Artykuły

Salem w Bruegelandii

Trzysta lat temu na dalekiej amerykańskiej prowincji w Salem w Massachusetts wybuchła zbiorowa histeria na tle religijnym. W atmosferze powodowanych emocją oskarżeń, pomówień i swoistego moralnego terroru rozpoczął się głośny proces o czary i kontakty z szatanem w wyniku którego to kilkanaście absolutnie niewinnych ludzi skazano na śmierć. Pamięć o wydarzeniach z sierpnia 1692 roku w Ameryce jest wciąż żywa. Ileż to publikacji ukazało się tam w rocznicę procesu. Salem funkcjonuje obecnie w Stanach jako symbol zniewolenia histerii, fanatyzmu i bezprawia.

W 1953 roku na kanwie tych historycznych zdarzeń Arthur Miller napisał głośna sztukę z wyraźnie politycznym kluczem.
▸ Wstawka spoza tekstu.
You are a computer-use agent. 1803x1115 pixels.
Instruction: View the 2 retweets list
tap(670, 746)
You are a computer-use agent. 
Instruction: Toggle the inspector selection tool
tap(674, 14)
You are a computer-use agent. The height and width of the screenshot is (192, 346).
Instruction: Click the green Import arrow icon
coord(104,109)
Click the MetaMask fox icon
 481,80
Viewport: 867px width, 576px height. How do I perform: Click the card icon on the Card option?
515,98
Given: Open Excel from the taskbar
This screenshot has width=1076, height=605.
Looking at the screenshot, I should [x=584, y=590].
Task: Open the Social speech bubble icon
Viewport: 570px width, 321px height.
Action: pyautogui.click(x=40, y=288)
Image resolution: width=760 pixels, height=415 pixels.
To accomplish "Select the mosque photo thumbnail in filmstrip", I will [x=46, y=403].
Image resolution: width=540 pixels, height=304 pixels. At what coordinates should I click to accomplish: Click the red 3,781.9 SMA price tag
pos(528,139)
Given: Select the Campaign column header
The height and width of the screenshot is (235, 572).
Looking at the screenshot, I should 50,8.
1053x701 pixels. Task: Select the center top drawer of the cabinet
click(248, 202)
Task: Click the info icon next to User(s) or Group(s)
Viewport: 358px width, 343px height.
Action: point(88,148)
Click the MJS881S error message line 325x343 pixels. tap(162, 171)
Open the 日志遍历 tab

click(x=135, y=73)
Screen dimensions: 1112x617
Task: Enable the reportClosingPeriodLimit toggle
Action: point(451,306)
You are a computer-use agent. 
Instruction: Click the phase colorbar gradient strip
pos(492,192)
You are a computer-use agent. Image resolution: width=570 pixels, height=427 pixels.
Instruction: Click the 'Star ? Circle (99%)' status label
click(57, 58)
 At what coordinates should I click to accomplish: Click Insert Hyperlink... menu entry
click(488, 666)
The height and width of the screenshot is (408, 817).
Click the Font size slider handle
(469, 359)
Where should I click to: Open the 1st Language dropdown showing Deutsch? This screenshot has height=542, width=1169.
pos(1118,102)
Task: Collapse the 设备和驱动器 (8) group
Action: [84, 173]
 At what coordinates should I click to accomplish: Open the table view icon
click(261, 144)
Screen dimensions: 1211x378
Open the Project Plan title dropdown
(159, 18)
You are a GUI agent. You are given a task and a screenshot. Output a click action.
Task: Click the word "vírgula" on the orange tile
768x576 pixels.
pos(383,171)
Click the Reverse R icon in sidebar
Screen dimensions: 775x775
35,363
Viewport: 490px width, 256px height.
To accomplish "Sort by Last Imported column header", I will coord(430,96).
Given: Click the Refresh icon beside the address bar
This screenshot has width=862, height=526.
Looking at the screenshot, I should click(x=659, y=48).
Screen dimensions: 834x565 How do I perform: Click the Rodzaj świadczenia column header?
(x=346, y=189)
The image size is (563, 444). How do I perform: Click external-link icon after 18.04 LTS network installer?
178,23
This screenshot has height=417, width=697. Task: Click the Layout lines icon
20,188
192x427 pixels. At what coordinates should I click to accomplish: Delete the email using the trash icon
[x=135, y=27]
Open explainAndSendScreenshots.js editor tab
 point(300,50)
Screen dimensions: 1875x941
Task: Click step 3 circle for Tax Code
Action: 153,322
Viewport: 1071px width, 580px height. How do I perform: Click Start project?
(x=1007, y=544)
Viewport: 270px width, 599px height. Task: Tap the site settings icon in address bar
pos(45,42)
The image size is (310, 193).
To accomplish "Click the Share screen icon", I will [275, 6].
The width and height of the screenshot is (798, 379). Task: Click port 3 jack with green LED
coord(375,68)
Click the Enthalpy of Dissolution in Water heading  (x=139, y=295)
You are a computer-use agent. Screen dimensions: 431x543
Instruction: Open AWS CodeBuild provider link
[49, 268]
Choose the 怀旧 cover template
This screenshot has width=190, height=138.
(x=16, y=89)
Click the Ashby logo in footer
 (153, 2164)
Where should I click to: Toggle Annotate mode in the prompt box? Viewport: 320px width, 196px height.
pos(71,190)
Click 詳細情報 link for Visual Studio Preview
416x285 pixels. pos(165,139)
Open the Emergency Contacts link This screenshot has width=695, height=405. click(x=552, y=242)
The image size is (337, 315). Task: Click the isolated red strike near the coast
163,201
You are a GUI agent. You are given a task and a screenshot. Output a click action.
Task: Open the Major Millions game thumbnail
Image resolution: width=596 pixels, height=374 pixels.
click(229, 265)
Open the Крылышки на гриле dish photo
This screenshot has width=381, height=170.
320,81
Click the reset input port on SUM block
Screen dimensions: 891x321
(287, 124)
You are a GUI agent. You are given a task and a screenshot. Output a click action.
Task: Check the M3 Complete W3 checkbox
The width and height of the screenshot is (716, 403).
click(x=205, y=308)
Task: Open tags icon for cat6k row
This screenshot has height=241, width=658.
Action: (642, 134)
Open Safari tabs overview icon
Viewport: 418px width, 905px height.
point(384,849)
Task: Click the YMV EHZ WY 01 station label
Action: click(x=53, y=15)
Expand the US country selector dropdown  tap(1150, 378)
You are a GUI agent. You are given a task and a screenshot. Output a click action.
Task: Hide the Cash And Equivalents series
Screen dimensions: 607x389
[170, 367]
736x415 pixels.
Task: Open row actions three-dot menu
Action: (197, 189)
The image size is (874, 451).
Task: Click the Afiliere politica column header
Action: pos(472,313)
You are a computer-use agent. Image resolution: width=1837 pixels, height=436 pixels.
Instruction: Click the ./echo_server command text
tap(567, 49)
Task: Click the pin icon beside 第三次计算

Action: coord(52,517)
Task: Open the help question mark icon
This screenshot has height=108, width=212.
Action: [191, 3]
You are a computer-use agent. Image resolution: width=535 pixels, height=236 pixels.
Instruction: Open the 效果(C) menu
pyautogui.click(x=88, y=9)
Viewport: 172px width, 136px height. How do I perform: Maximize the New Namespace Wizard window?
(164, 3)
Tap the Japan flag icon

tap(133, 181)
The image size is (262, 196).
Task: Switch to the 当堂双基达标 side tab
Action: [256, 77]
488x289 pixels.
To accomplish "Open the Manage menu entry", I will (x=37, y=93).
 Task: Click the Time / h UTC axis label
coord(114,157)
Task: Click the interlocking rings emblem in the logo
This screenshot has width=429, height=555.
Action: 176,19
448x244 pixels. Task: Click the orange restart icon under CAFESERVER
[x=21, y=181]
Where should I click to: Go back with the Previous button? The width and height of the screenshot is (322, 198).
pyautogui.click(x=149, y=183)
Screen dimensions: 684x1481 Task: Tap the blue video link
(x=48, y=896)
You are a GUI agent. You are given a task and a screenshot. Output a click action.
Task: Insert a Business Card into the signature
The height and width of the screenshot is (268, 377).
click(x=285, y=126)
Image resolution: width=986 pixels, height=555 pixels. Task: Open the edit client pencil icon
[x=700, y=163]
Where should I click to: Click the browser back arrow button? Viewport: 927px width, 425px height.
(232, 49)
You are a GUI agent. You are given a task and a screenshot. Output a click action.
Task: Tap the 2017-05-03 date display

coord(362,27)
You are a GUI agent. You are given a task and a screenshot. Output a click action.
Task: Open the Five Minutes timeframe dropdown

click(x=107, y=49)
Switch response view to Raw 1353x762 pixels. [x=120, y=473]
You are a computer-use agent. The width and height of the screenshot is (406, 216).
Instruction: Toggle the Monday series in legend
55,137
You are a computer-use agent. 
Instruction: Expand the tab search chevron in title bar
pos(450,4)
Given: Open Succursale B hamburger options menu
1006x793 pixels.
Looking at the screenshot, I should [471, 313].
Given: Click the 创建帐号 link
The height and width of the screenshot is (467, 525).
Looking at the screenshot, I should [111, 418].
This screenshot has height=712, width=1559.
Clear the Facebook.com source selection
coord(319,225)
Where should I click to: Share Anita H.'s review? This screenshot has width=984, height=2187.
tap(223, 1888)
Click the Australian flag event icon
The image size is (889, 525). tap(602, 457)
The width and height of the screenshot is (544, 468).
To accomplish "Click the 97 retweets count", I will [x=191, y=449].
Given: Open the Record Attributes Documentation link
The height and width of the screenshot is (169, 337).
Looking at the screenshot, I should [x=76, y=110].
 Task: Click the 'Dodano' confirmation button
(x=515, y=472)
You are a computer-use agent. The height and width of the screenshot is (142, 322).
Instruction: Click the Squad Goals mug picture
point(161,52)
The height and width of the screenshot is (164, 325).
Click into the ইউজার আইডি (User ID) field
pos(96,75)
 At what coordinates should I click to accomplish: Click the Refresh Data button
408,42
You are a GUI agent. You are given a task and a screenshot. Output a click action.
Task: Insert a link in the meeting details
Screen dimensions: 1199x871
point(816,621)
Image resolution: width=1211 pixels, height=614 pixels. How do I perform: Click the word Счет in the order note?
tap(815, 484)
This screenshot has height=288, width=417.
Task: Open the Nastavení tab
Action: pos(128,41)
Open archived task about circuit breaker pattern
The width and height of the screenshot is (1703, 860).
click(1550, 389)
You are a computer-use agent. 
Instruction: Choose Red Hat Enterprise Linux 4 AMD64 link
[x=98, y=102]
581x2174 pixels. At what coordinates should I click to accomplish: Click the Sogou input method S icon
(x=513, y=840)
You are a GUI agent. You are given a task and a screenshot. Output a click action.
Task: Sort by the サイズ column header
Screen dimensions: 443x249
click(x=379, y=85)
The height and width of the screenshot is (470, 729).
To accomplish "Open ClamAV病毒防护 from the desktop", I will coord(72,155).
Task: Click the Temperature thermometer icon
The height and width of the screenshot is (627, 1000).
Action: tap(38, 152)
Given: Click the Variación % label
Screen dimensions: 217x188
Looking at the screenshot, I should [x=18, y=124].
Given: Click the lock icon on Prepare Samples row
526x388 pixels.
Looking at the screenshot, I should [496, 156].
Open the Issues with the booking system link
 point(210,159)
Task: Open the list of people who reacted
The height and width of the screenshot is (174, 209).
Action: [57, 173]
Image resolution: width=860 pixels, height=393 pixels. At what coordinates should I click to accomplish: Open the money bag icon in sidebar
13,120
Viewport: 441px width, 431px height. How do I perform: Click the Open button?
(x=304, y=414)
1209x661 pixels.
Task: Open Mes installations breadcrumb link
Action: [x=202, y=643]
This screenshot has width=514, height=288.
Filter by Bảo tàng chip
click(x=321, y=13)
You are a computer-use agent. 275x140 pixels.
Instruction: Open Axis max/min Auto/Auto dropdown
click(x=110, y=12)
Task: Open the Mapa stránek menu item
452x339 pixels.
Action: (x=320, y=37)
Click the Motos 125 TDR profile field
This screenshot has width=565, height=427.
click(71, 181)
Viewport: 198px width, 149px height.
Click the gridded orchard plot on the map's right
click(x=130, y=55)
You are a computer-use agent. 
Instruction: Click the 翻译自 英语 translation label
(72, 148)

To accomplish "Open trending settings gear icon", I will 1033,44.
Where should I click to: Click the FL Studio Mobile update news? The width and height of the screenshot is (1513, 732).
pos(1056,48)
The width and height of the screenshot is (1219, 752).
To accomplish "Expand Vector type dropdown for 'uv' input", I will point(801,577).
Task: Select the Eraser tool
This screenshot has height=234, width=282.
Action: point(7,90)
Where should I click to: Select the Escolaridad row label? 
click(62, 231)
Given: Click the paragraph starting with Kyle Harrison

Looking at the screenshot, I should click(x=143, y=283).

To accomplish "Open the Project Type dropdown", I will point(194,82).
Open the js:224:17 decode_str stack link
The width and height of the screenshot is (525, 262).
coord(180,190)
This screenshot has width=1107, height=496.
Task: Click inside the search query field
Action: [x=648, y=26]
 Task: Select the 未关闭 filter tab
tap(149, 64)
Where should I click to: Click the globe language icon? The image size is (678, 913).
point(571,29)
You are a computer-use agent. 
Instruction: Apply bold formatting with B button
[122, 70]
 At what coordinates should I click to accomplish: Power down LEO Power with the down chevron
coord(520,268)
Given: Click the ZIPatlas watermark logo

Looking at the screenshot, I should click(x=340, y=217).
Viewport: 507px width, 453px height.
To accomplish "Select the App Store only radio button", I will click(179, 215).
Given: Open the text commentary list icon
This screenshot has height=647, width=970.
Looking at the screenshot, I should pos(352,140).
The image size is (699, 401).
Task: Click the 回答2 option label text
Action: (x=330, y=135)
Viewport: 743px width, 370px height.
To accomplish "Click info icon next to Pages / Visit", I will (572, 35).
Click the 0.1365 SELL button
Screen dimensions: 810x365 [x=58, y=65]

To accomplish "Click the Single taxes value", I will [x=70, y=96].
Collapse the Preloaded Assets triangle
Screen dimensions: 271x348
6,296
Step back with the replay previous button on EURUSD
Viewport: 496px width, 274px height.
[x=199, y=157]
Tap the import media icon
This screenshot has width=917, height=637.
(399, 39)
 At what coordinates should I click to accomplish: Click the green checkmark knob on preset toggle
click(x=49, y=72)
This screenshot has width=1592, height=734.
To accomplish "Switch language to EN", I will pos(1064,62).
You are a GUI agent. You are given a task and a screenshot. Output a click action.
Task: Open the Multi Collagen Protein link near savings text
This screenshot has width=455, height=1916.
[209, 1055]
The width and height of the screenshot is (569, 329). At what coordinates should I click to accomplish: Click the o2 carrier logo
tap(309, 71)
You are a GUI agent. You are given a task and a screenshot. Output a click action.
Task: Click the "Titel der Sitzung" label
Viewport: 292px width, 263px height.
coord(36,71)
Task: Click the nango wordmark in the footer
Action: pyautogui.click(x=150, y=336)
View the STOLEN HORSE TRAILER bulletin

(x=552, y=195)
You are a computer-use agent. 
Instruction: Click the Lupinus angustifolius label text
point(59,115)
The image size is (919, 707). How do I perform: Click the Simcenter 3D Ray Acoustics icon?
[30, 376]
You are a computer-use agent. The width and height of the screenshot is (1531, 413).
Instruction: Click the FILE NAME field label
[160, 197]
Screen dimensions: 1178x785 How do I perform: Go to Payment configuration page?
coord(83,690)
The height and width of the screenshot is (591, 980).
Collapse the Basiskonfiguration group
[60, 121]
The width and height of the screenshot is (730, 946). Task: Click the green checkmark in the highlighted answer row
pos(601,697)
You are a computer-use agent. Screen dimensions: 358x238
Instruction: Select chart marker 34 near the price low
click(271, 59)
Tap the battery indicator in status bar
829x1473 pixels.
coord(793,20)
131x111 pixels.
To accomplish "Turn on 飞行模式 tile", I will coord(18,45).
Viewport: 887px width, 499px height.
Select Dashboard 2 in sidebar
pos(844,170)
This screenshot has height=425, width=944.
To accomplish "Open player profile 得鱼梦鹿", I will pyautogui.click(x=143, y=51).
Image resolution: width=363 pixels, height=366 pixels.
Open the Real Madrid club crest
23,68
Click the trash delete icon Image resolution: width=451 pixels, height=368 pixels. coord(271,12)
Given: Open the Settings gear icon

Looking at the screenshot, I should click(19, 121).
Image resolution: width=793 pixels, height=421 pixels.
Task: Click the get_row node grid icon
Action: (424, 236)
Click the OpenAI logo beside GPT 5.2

Dość jedno znacznie odebrano ją wówczas w Ameryce jako głos w dyskusji o współczesnym "polowaniu na czarownice". Tak zwanej ustawie o działalności antyamerykańskiej McCarthy'ego, która pozwalała w świetle prawa rozprawić się z całą amerykańską intelektualną lewicą, z wszystkim którzy w sprawach politycznych mieli własne zdanie, lub zmusić ich do obłudy i samokrytyki. Było to coś w rodzaju amerykańskiej wersji ustawy lustracyjnej, takiego małego, współczesnego "polowania na czarownice4'

Jadąc do Kalisza na "Czarownice z Salem" Arthura Millera spodziewałem się raczej realistycznej sztuki w amerykańskich siedemnastowiecznych realiach, w jakimś tam stopniu odnoszącej się także do naszych współczesnych spraw. Tropienia ludzi związanych z ancien regime, ustawy lustracyjnej, ideologicznego prymatu Kościoła itd. I prawdę powiedziawszy nawet się trochę obawiałem, że zbyt jedno znacznie publicystyczne odczytanie sztuki zabrzmi może nieco płasko i banalnie. Ale nie. Nic z tego. Jacek Bunsch poszedł absolutnie innym tropem. Nadał procesowi w Salem taką oprawę, że właściwie jest to już inna jakby sztuka. Wielki uniwersalny w swych treściach, ubrany w ewangeliczne sceny i obrazy, moralitet. Mający także w sobie coś z koturnowej nieco tragedii. Nie przylega to wszystko do tak mocno osadzonej w realiach amerykańskiej purytańskiej prowincji sztuki Millera. Przedstawienie to ma raczej w sobie coś z opery. Nie tej dziewiętnastowiecznej jednakże opery, ale teatru operowego Ryszarda Peryta z "Carmina burana" Orffa, "Joanna d'Arc na stosie" Honnegera czy "Ognistego Anioła" Prokofiewa.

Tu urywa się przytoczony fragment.